DataCenterKnowledge reports on Google's use of Sea Water in its Hamina, Finland data center.

Google Using Sea Water to Cool Finland Project

September 15th, 2010 : Rich Miller

Google will use cool sea water in the cooling system for its new data center in Hamina, Finland, which is under construction and scheduled to go live early next year. The initiative continues Google’s focus on data center efficiency and sustainability. Using cool water allows Google to operate without energy-hungry chillers, and also limits the facility’s impact on local water utilities.

Where there is money savings there is typically less waste.  So, will this allow Google to go below 1.10 PUE?

Here are Google's latest numbers for Q1 2010.

Q2 2010 Performance

Quarterly energy-weighted average PUE:
1.17

Trailing twelve-month energy-weighted avg. PUE: 
1.18

Individual facility minimum quarterly PUE:
1.13, Data Center J

Individual facility minimum TTM PUE*:
1.13, Data Center B

Individual facility maximum quarterly PUE:
1.22, Data Center A

Individual facility maximum TTM PUE*:
1.23, Data Center H

* Only facilities with at least twelve months of operation are eligible for Individual Facility TTM PUE reporting

For more details on Google's latest data center construction.

The company’s plans were discussed in an article in Computer Sweden (translation inEnglish), which got a tour of the construction site in Hamina. There are no servers in sight yet, but the story reports that Google has refurbished the water pumps used at the former newsprint plant, and will use large pipes to draw cool water from the nearby Baltic Sea.

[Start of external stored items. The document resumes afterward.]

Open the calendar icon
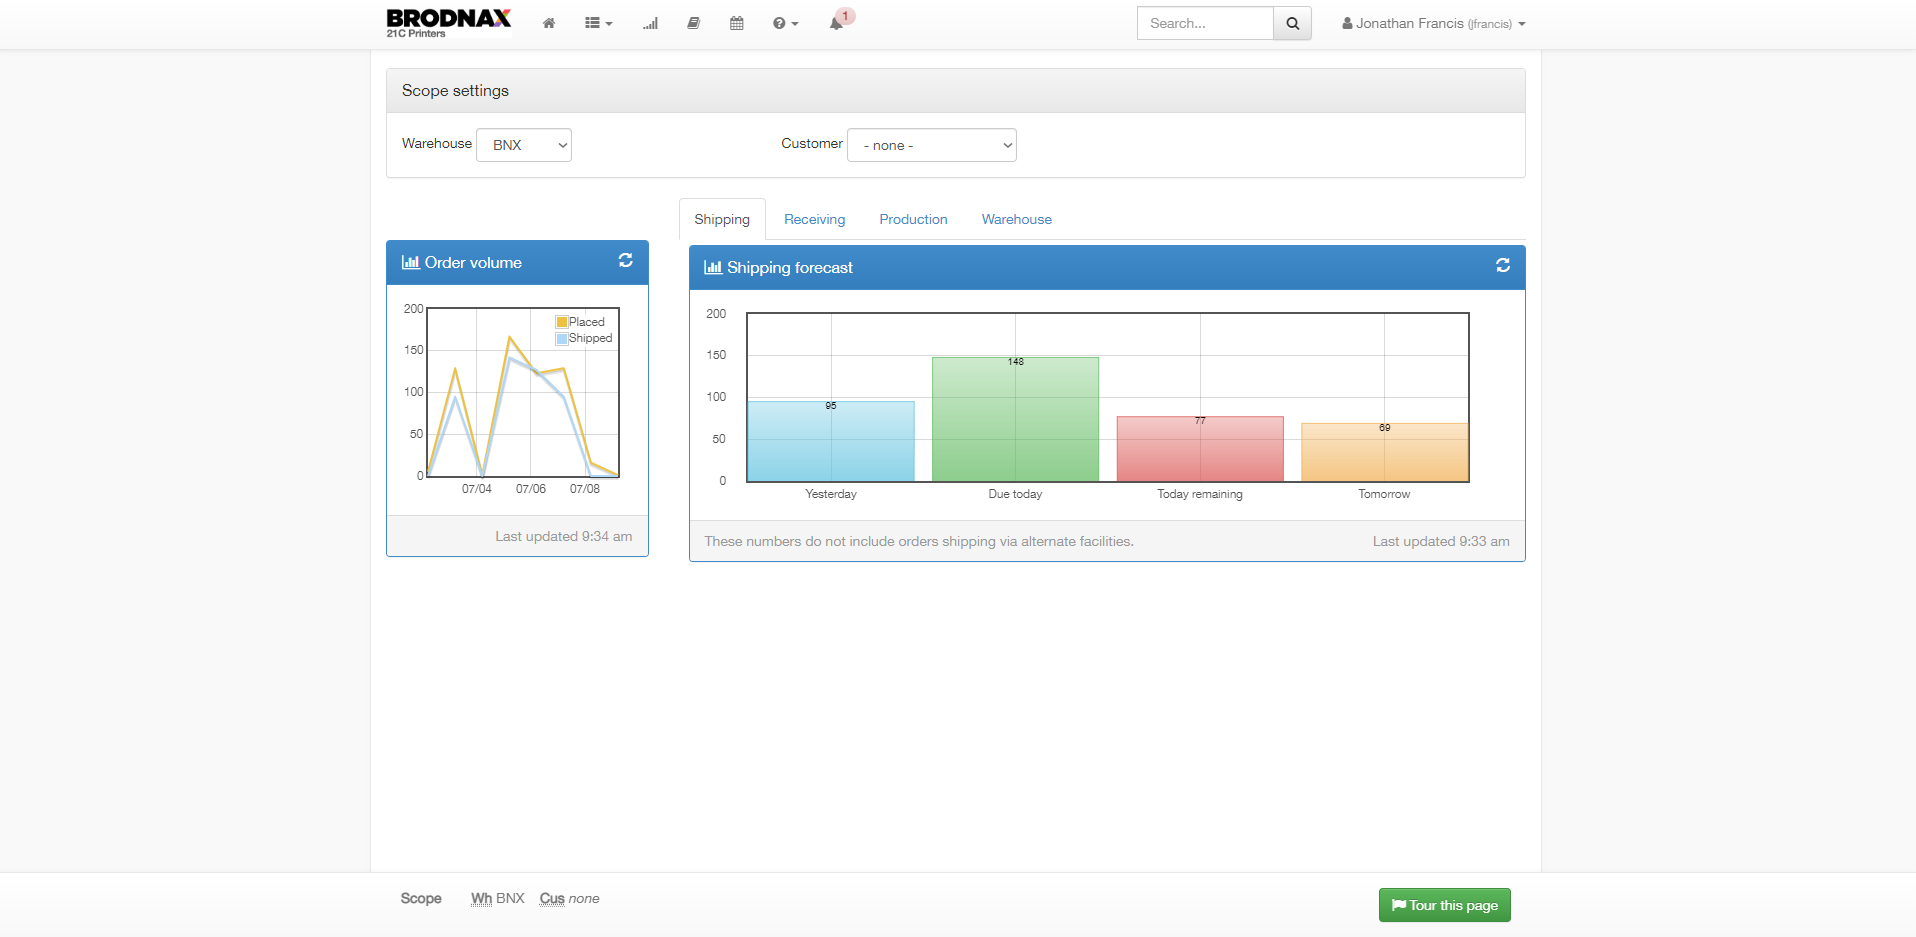Image resolution: width=1916 pixels, height=937 pixels. point(737,23)
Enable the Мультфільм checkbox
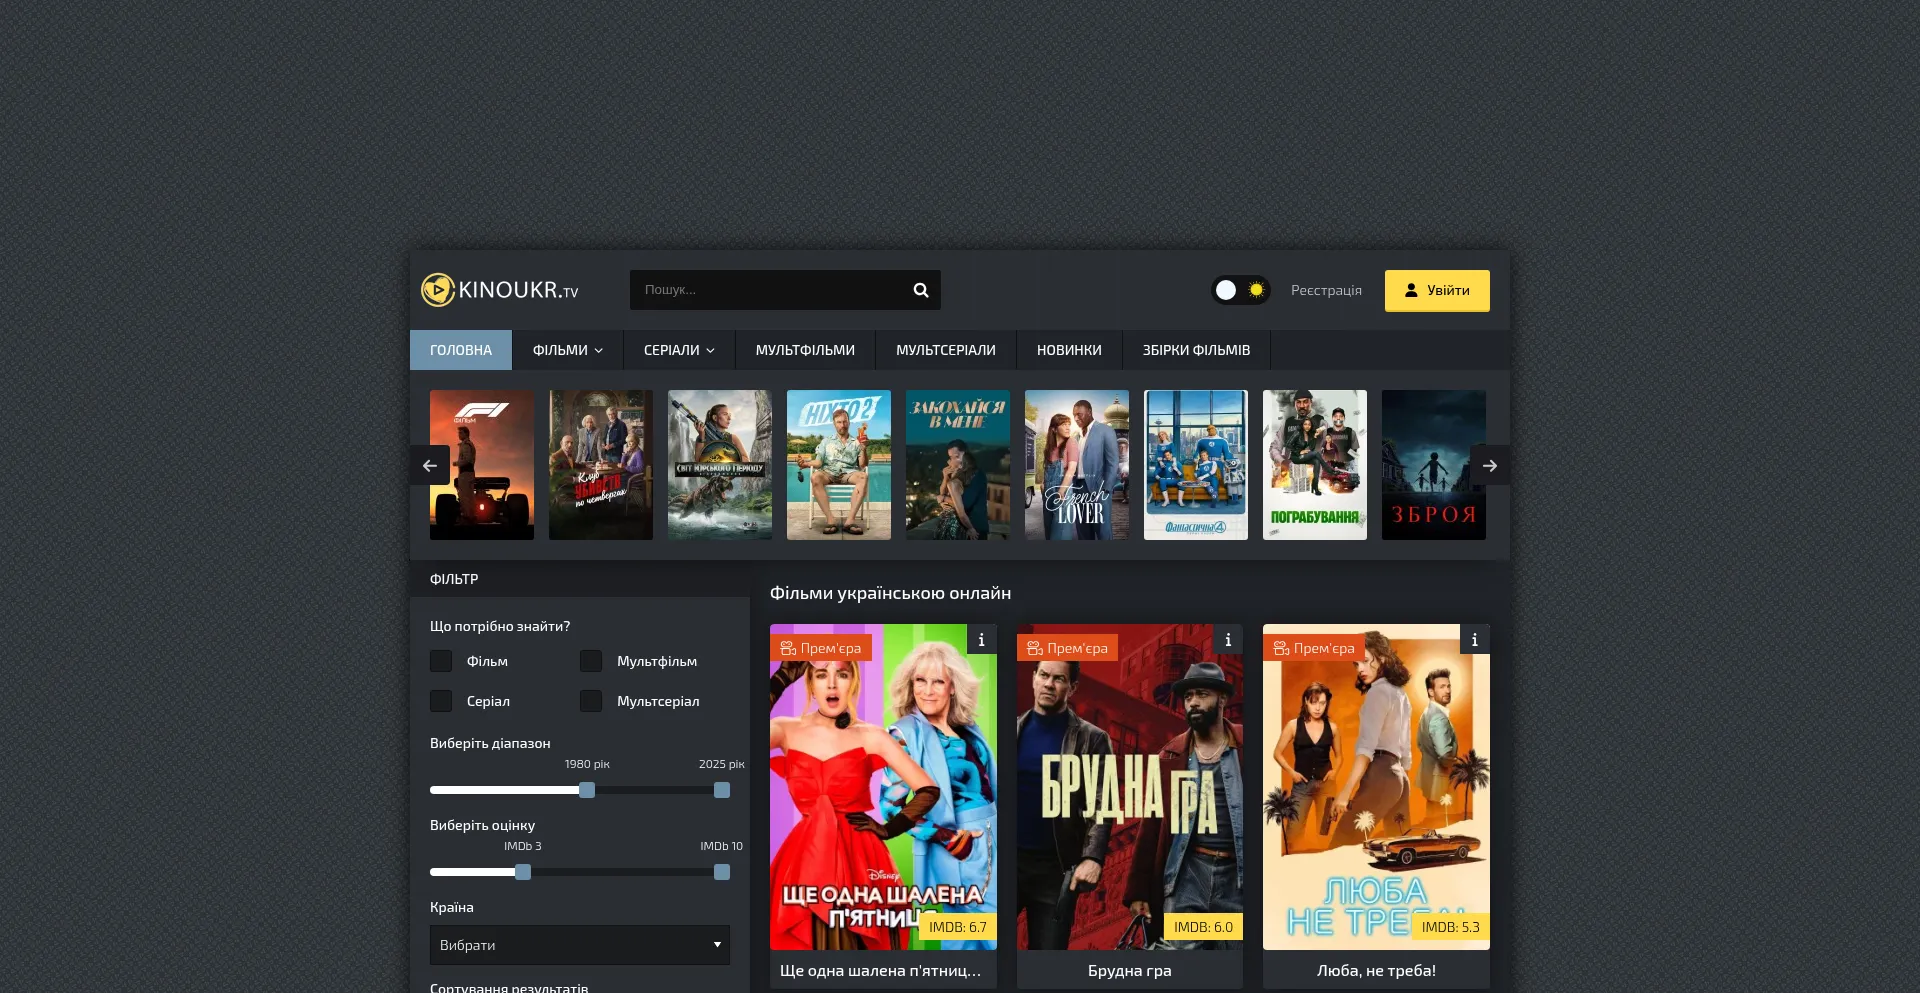 (591, 661)
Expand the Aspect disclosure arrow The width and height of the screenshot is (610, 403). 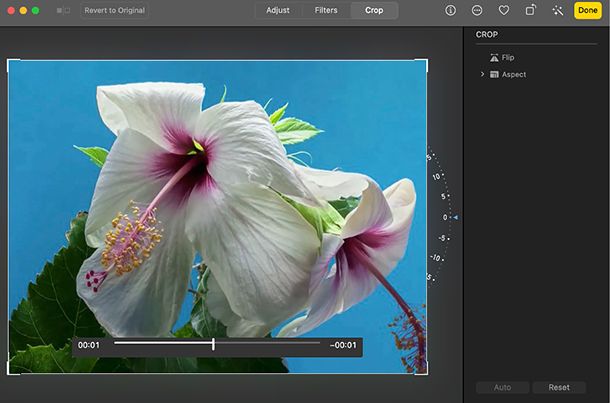[482, 75]
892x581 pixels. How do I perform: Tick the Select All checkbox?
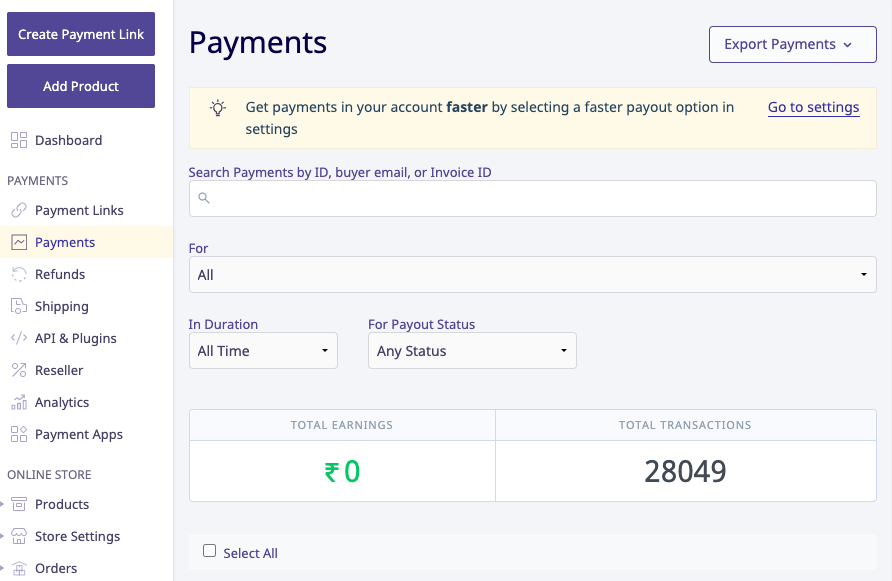(x=209, y=551)

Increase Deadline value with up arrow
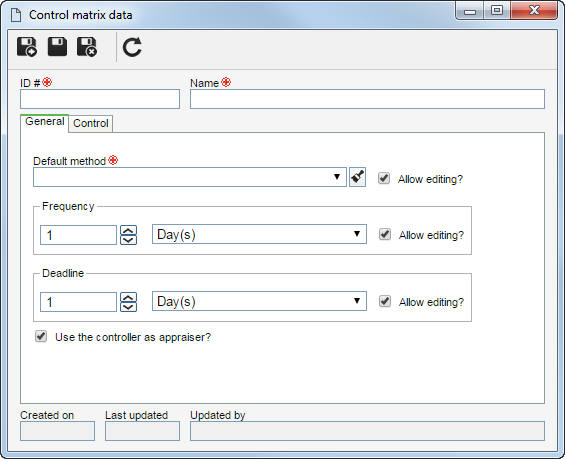pyautogui.click(x=129, y=297)
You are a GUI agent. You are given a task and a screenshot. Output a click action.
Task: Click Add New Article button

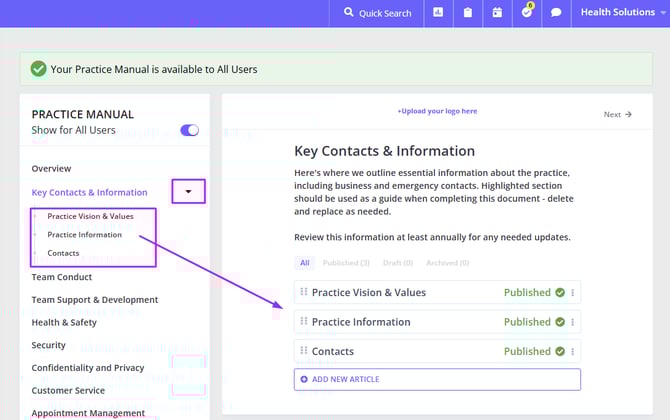[437, 379]
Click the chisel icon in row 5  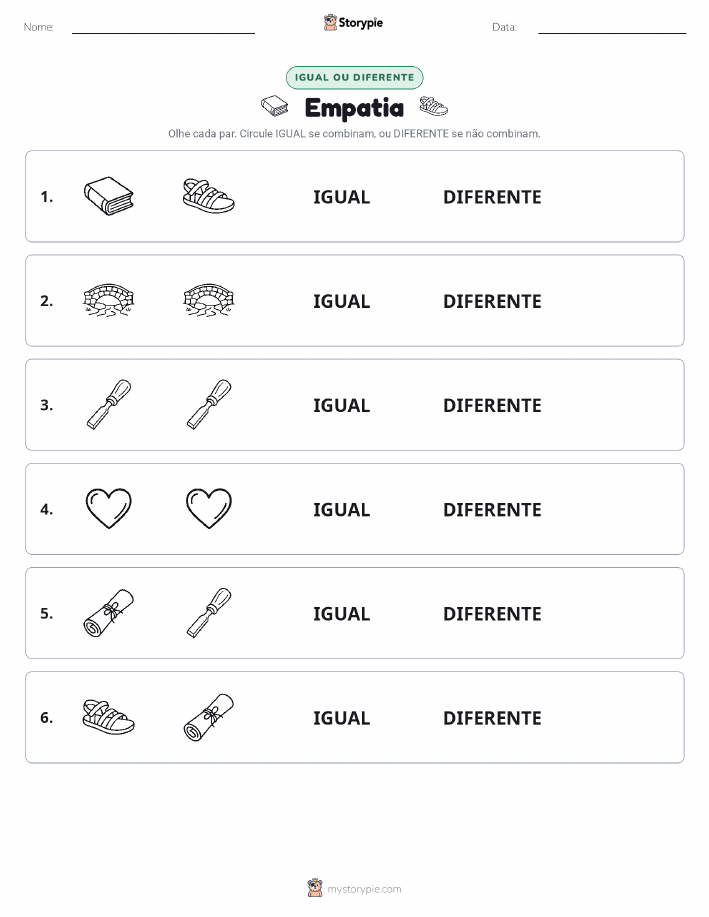[209, 613]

Google has a great goal for reducing its water consumption.

Google hopes to eventually use recycled water for up to 80 percent of the company’s total data center water consumption. “The idea behind this is simple: instead of wasting clean, potable water, use a dirty source of water and clean it just enough so it can be used for cooling,” Google says on its water management web page. “Cooling water still needs to be processed, but it’s much easier to treat it enough for data center use compared to cleaning it for drinking use.”